Taxonomical Databases in Entomology

Hannu Saarenmaa roimse at pnfi.forestry.ca
Fri Sep 24 18:41:09 EST 1993


A couple of weeks ago I posted a question here, where are the entomological
online databases in internet?  Silence.  A few phone calls have confirmed
me that entomologists are not particularly active in using computer networks.

As the world biodiversity is rapidly disappearing, and insects make up to
60% of all the species, it would sound to me logical that an international
effort of compiling all that knowledge into an easily accessible system
is already in operation.  Such efforts have been made with plants.  Also there
is lots to learn of the way information on the human genome etc is distributed
throughout the world.

A concrete problem: for me, planning a trip to e.g. to South America to collect
moths is mindboggling, because the material would remain undetermined for years
and take trips to various museums to compare the specimens.
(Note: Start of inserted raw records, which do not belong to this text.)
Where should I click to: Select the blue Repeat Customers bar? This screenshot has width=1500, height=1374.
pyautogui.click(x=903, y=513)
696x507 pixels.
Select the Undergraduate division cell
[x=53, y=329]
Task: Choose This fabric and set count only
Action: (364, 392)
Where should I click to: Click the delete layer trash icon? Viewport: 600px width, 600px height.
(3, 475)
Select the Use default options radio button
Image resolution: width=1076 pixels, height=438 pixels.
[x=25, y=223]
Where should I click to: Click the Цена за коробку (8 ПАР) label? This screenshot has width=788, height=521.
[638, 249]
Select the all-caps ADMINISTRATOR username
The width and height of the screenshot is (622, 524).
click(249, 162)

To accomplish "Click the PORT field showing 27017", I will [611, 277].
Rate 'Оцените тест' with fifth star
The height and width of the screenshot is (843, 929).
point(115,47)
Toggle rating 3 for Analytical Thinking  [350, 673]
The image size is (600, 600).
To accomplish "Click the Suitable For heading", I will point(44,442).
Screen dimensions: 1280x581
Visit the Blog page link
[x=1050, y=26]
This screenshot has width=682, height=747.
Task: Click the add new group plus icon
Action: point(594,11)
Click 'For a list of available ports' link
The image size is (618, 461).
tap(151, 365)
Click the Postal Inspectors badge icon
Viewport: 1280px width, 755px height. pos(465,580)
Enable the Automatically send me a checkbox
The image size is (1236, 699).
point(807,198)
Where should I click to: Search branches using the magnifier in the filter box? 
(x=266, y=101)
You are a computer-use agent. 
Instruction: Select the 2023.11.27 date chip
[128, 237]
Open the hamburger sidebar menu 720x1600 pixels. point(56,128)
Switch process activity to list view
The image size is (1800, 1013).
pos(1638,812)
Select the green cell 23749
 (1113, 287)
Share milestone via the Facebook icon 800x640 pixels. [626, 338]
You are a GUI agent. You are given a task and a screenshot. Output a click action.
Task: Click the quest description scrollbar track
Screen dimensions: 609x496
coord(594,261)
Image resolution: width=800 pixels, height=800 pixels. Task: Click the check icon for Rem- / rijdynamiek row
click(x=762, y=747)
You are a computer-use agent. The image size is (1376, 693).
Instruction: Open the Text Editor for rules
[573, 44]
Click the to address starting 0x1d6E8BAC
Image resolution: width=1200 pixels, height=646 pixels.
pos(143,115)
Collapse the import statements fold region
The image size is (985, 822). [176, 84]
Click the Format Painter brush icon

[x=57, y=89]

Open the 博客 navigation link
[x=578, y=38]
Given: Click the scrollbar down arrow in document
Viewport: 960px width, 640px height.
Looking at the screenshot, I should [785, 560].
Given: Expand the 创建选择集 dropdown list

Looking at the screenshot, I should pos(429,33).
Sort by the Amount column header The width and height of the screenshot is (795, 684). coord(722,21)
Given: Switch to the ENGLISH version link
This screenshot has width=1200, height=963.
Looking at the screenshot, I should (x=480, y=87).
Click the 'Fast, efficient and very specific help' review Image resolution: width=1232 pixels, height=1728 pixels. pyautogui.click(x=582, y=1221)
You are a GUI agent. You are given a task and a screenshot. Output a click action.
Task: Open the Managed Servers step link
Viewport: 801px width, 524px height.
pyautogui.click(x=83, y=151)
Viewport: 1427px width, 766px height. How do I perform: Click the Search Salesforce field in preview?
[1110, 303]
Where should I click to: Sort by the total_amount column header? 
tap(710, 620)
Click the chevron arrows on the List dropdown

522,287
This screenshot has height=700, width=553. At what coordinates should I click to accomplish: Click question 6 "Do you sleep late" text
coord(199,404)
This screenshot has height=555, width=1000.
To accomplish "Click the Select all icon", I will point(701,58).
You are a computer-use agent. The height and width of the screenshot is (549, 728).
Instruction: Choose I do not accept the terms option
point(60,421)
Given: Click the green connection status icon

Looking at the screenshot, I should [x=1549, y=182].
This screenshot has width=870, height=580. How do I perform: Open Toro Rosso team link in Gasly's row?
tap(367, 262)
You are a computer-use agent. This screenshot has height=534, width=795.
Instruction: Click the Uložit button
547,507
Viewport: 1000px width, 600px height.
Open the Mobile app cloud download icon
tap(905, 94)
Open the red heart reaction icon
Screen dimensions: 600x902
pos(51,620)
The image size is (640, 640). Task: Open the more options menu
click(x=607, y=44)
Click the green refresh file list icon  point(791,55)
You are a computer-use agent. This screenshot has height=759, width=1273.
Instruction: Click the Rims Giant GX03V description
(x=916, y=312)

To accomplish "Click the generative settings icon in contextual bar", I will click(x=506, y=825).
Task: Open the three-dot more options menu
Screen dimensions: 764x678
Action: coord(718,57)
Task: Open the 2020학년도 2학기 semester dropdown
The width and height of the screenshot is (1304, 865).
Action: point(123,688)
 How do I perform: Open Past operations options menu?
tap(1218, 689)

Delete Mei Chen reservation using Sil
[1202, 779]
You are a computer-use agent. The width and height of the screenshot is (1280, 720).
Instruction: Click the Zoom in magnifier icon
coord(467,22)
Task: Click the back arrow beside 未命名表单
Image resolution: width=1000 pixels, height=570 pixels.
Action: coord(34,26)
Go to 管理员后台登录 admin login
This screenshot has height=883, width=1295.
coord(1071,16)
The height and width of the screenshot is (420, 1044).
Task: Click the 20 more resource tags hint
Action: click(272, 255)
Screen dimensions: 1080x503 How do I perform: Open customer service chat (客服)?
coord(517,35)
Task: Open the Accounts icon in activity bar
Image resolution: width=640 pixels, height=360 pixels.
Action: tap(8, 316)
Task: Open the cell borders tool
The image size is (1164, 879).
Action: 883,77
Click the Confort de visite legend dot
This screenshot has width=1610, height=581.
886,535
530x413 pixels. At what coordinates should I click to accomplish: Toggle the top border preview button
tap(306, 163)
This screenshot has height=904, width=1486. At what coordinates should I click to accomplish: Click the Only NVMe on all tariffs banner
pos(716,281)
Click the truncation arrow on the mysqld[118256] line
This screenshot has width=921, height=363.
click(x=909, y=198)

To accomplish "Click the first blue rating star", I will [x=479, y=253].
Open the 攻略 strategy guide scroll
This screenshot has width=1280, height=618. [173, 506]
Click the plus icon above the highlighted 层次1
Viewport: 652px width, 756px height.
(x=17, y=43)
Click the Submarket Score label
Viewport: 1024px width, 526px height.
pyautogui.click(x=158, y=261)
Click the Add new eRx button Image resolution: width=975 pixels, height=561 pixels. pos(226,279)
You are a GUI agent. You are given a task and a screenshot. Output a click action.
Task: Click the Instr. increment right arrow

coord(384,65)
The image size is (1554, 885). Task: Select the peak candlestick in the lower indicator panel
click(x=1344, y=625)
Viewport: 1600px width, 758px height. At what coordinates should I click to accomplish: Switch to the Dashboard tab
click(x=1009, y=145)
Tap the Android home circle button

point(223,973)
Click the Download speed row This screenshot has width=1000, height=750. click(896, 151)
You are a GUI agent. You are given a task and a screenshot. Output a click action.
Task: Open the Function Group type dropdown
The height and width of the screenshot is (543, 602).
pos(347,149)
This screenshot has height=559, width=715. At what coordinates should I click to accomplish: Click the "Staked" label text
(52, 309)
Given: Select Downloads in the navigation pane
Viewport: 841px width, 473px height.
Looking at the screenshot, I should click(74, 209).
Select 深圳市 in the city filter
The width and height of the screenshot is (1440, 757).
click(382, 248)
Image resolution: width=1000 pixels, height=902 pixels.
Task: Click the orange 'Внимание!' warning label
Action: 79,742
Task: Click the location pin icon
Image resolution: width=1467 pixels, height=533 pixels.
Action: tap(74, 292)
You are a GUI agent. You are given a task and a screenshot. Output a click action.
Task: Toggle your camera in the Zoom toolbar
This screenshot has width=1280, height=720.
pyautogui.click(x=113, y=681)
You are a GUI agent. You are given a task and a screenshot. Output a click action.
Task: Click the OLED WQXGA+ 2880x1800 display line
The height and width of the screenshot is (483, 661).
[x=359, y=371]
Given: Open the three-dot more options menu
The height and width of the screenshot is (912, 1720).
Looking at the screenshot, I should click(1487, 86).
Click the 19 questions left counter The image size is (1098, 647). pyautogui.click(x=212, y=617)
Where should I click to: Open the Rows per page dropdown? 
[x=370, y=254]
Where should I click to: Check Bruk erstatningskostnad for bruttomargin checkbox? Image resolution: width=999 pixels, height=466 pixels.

A concrete solution: make the check lists of Insecta available in internet.
This can be done quickly.  Maybe one server site for each global 
biogeographical region.  Step two:  Produce taxonomical descriptions of taxa 
little by little with DELTA (Description Language for Taxonomy).  Include 
scanned video imagery.   Step three:   Make notes of host organisms, biotopes, 
life cycle, and distribution where available.

Information on insects in a global scale is overwhelming and erroneous.  But
waiting it to be complete is not a strategy that works.  

Let me know, if I am making silly or ignorant comments.